I’m not saying we shouldn’t be real and authentic. And I’m certainly not saying we shouldn’t share the realities of parenthood with non-parents. But when we’re so quick to complain, or when we put it on blast on social media, we’re not only a poor witness to those who want to be parents one day. We’re a poor witness to the sanctity of life.
As parents we can do better. And we need to do better.
So, the next time your kid loses his mind in the grocery store aisle, won’t go down for her daily nap, or throws up all over his sheets at 2 a.m, take a deep breath. Resist the temptation. And take your complaints to prayer instead. Allow the Lord into your struggle…and He alone will validate you.
This has been on my mind lately, kids have bad days just like we do and we should allow them that.
Catholic Anwers posted a blog yesterday about the gift of children, they are not a right but truly a gift. I need to keep these in mind.

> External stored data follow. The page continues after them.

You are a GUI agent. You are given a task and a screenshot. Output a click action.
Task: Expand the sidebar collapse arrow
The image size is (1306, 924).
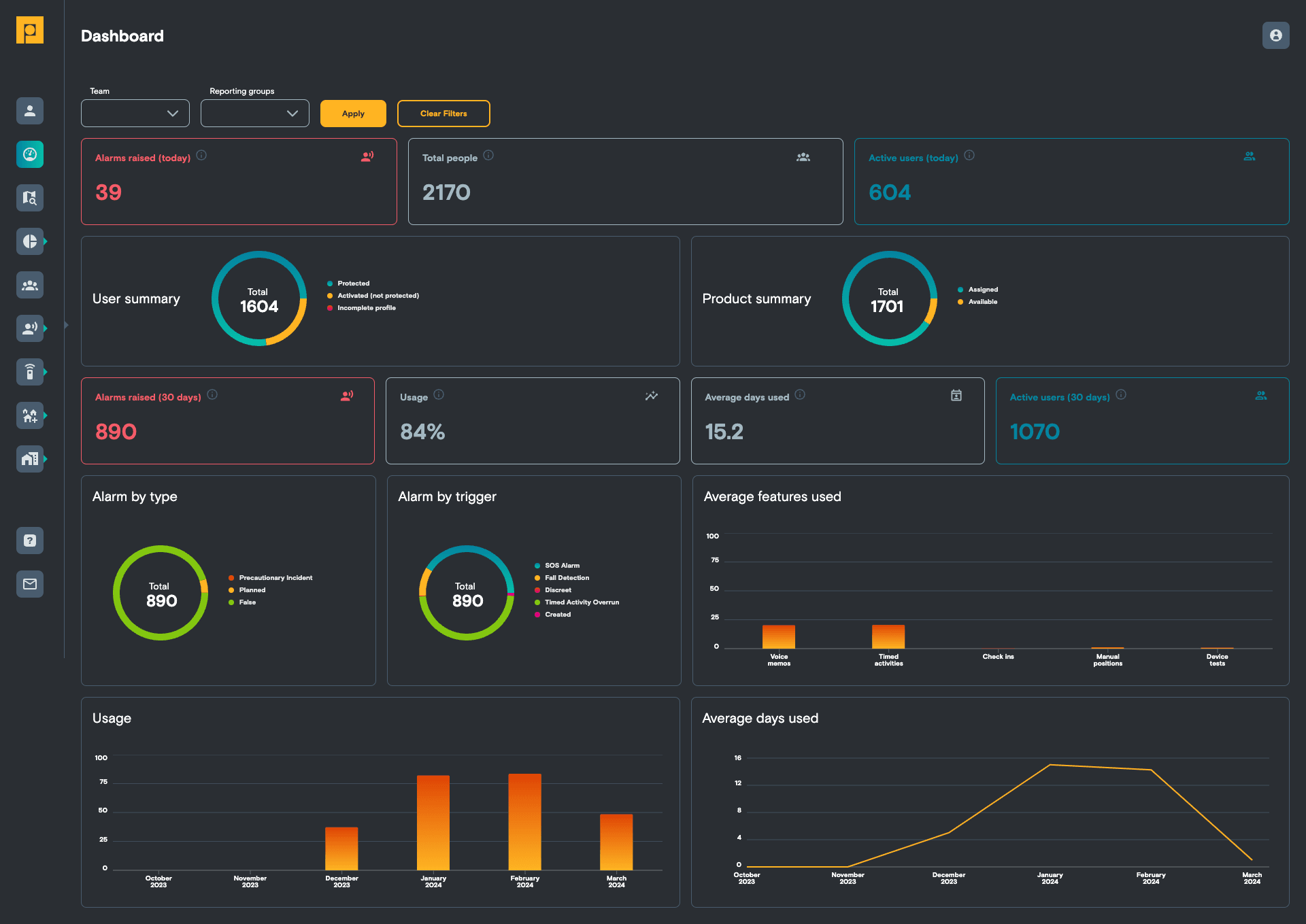click(x=66, y=325)
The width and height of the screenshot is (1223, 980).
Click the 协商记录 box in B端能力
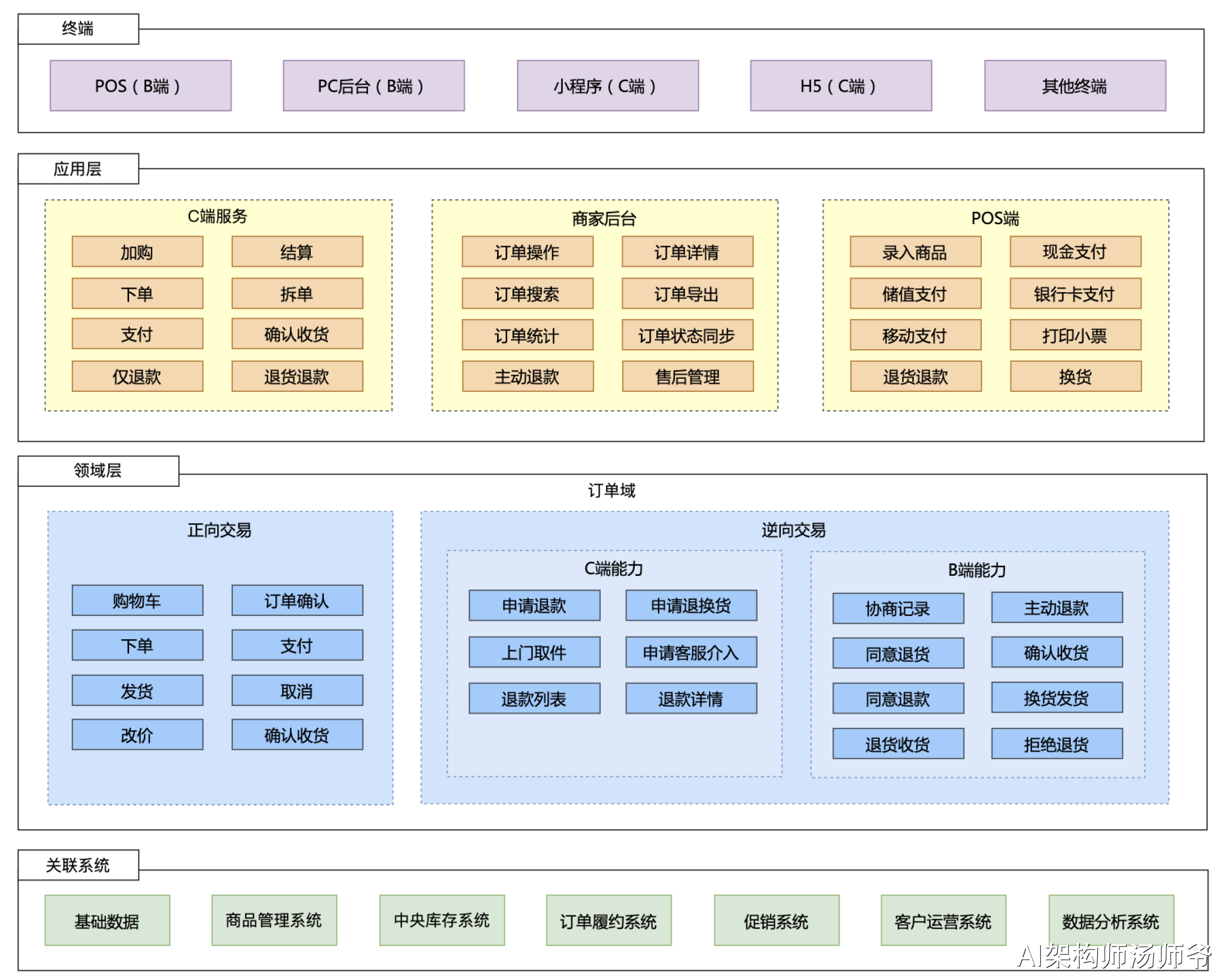[x=898, y=609]
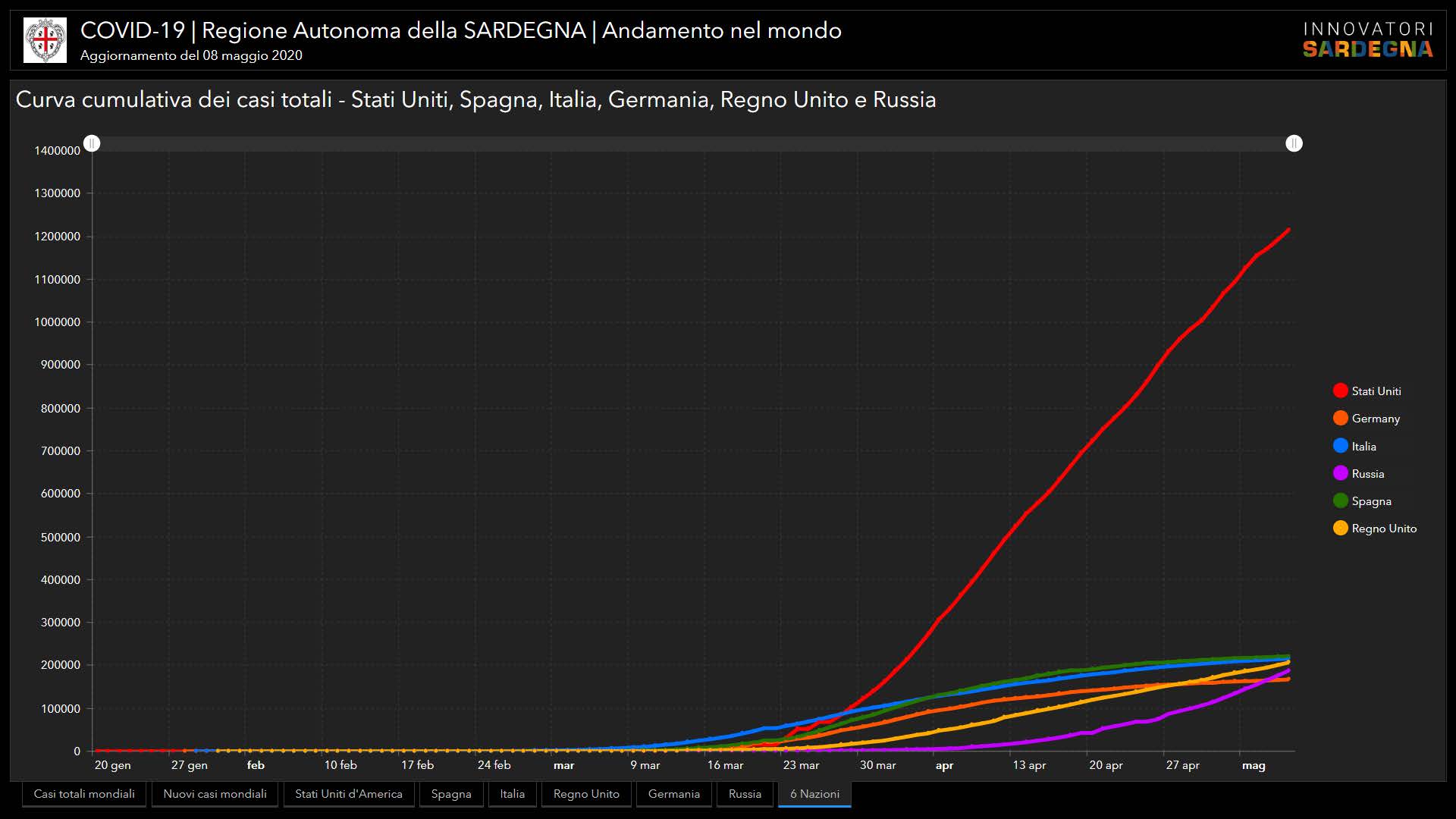Switch to the Italia tab
Viewport: 1456px width, 819px height.
click(513, 794)
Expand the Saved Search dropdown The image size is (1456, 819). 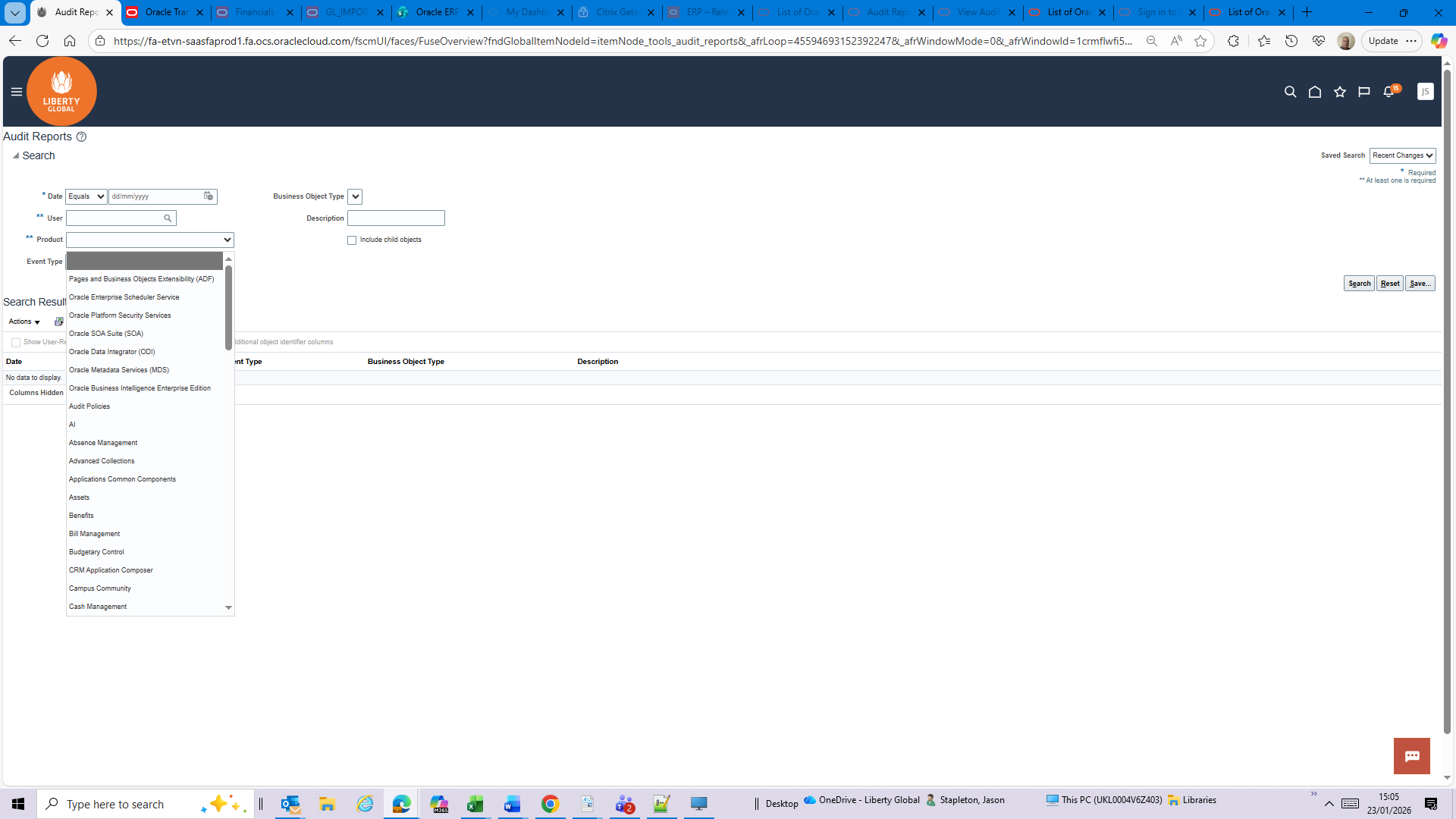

Congrats on your new baby!
Amen Rita! And thank you. I think it’s a matter of really questioning what we post and why we post it. I think there’s plenty of room for being real and authentic, and even finding the humor in parenthood. Heck, I wrote about that in my last post. But, it seems too many parents air their grievances online without much thought. Maybe it’s because their child is young, and they figure he or she will never see it. But our posts won’t go away, and there’s always a chance our kids could one day see what we say about them online. So, I think it really comes down to our motives. For me, in Hawaii, I was going to post because I was looking for sympathy. It was about me. And that’s when it clicked that I shouldn’t be posting about that situation.